As well as rousing opening choruses faith and prophecy affirming group moments, plus surprising volume from this small but In addition to excited and full voiced narratives as the Christmas action continues, there was a shift to more intimate, controlled singing from the choir. This contrast came in such exquisite moments of stillness as in the Chorale ‘Ich steh an deiner Krippen hier’ towards the end of Part 6.
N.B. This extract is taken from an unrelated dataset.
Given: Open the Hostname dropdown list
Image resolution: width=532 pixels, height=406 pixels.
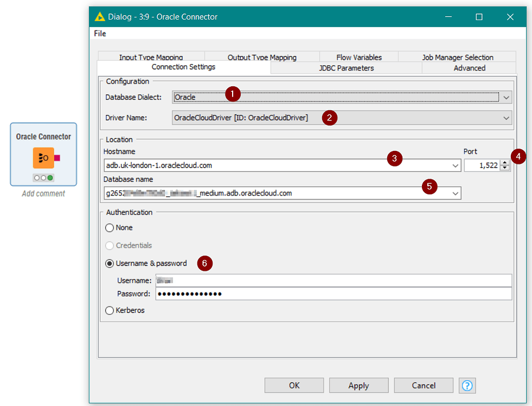Looking at the screenshot, I should pyautogui.click(x=456, y=166).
Above: Phillip Cullen, composer of ‘A Nativity’. Photo: Simon Crossley-Meates
The talents of the Chamber Singers and of the instrumentalists in solo and duet teams and the concert concepts Sydney Philharmonia Choirs come up with were here augmented or troped by adding new music into the Baroque mix. Inserted in between the cantatas were two new works by Australian -born composers. This new-amongst the older music helps bring Bach’s classic to now and further highlight the promising pool of talent and future possibilities local artists ancd creatives can provide.
This interpretation of Bach’s Christmas Oratorio had already placed our early music skill firmly competing on a global stage. These two ingenious and fitting works for choir also reinforced that Australian born composers are also a creative force to look out for. And local performers bringing the premieres to life are world class. Phillip Cullen’s A Nativity shifted the pace to a contemporary accent in his clever work for choir which blended new music with progressive, vocal placement and modern effect with quotes from Bach’s Christmas Oratorio as well as a setting of the poem A Nativity by Rudyard Kipling.
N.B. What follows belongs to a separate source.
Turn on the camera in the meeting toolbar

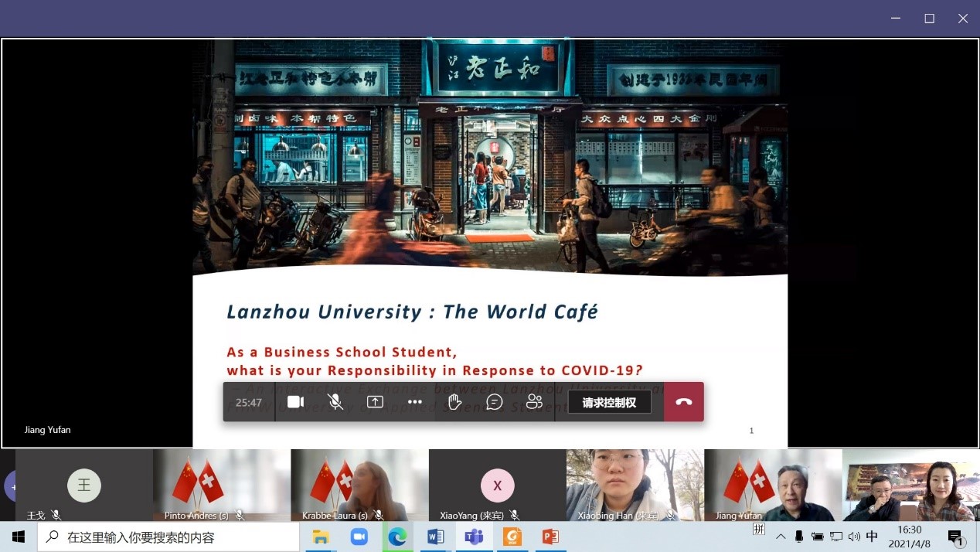pos(295,402)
Above: Composer of ‘A Prayer For Jesus’ ; Kayla Erin Hinton. Photo: Simon Crossley-Meates
Before we launched into Part 6 of the Christmas Oratorio (For the Feast of the Epiphany), Kayla Erin Hinton’s new work brought us back to the now from the Thomaskirche. Hilton’s work was not a jarring shift, but a lyrical feast of original poetry sent to inimitable free modern expressivenes, not an obstacle for the talented Chamber Singers.
The engaging closeness of vocal line and simplicity yielding stunning sonic complexities here delighted. As in the surrounding Bach setting, A Prayer For Jesus’ gorgeous text ful of gentle wordplay was exquisitely set. Its performance was just as commanding or arresting as the Baroque Classic it tropes in English. I left this concert craving more JS Bach, Kayla Erin Hilton and Philllip Cullen. An enriched for receiving the mighty BWV 248 over the past two years. One I feel lucky to witness, hope for a future preservation on recording so this joy-filled concert can be re-gifted at a later date.
Christmas has never been so intricate, gentle, breathtakingly capable and local as this project we were recently able to rejoice in.